La “variante” collegata: Giovani valdostani in montagna, risorse e paletti
Lo stesso schema “a platee riservate” si ritrova anche nell’altro avviso regionale, “Giovani valdostani in montagna”, pubblicato nel giugno 2024, che metteva a disposizione 115.092 euro complessivi, suddivisi in quattro interventi. Anche qui la partecipazione non è indistinta: per tre interventi (rifugio, sport estivi, “impara il mestiere”) potevano partecipare associazioni e società di guide, accompagnatori di media montagna iscritti all’Unione valdostana guide di alta montagna (Uvgam) e guide escursionistiche iscritte all’elenco regionale; per l’intervento “Zig Zagando d’inverno: studenti valdostani sulla neve!” potevano partecipare Avms e le Scuole di sci. Per quest’ultimo, il budget indicato era di 32.000 euro (8.000 nel 2024 e 24.000 nel 2025).
In sintesi: un progetto pubblico, con obiettivi dichiarati di orientamento e prevenzione del disagio (attraverso sport e appartenenza al territorio), ma costruito con canali di accesso ben delimitati: maestri di sci per la parte “neve” e guide per alcune azioni “montagna”.

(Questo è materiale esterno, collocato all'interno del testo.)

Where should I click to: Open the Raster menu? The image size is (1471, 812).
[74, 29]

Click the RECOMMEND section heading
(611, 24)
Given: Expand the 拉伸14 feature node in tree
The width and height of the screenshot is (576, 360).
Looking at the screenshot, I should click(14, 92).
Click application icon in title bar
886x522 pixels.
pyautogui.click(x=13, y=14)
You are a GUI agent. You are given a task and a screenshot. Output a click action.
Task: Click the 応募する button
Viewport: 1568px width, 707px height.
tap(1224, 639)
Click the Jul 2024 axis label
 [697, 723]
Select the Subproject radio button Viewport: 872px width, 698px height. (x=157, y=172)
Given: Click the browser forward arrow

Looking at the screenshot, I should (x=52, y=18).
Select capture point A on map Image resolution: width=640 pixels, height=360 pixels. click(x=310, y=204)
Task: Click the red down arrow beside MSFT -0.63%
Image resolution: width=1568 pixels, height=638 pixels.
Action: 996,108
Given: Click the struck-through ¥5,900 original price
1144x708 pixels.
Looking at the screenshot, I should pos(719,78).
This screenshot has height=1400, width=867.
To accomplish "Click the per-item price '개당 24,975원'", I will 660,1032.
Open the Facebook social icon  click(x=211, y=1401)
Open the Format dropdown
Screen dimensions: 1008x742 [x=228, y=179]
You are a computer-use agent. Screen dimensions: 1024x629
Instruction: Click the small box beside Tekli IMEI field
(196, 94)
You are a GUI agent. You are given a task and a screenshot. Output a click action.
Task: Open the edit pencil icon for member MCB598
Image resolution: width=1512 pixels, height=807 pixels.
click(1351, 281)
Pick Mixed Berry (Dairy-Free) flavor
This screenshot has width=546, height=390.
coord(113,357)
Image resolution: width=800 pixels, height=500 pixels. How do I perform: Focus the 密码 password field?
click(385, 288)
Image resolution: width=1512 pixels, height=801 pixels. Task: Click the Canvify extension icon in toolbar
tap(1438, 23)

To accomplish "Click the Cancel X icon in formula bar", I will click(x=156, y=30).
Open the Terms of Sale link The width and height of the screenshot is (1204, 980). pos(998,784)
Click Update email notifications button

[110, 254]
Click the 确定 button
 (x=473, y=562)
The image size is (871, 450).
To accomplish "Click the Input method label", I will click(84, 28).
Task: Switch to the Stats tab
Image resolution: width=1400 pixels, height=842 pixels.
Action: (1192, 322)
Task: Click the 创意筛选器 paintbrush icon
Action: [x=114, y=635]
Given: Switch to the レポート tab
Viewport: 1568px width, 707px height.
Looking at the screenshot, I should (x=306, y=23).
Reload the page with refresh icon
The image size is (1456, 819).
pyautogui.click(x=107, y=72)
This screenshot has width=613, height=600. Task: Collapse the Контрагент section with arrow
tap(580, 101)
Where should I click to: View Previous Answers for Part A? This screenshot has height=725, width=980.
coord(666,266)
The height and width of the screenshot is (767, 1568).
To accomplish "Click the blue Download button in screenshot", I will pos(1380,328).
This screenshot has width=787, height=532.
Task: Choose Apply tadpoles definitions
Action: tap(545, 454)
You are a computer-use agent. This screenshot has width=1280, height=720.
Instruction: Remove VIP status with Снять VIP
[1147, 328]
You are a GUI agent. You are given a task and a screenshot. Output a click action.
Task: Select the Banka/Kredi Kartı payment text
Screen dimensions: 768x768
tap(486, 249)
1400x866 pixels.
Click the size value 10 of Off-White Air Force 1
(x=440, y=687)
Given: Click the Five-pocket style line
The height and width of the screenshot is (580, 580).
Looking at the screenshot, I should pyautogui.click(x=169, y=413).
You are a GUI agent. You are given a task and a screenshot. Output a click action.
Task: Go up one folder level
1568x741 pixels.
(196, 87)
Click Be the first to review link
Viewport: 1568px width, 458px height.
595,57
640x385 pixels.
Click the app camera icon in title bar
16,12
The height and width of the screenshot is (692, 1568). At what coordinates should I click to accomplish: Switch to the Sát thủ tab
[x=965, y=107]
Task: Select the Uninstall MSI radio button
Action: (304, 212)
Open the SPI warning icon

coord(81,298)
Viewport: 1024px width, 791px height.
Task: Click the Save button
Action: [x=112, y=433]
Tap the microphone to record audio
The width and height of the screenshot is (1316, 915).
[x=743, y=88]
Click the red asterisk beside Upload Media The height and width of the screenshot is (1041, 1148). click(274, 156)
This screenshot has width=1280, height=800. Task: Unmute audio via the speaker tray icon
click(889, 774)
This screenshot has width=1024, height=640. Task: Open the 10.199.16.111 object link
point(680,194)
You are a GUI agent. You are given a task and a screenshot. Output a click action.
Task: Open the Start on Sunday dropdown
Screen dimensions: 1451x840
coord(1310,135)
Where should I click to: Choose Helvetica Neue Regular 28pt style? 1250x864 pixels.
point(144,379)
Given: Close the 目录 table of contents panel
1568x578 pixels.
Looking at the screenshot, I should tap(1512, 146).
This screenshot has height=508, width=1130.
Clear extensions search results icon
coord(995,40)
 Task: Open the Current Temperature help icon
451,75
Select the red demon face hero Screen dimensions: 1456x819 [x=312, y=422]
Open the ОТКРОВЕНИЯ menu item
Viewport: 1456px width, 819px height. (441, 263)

«È un piacere vedere il coinvolgimento di così tanti giovani in questa iniziativa – ha commentato l’assessore regionale alle politiche giovanili Leonardo Lotto – che consente loro di avvicinarsi alla pratica degli sport invernali e di poter leggere la montagna non solo come un ambiente naturale straordinario e un luogo di svago e sport, ma anche come un’opportunità per il loro futuro, una possibile scelta di vita e di crescita professionale e personale».

L’assessore regionale Leonardo Lotto con i colleghi Luigi Bertschy e Giulio Grosjacques
Perché vale la pena seguirlo senza retorica
La domanda non è se “sia bello” portare ragazzi a sciare (lo è). La domanda vera, quando ci sono fondi pubblici, è come si misura l’efficacia: quanta partecipazione reale, che ricaduta orientativa, che continuità negli anni e quale equilibrio tra attività sportive e contenuti formativi.
E poi c’è il tema della struttura dei bandi: la Regione ha scelto di legare questi interventi a categorie professionali precise, e questo riduce concorrenza e pluralità dei proponenti, ma può anche garantire standard tecnici e organizzativi.
Il progetto prosegue con i prossimi incontri del 12 e 16 marzo e poi con le giornate sulle piste. Se l’obiettivo è parlare di lavoro in montagna, la verifica sarà semplice: cosa resta agli studenti dopo l’uscita, oltre alla stanchezza nelle gambe.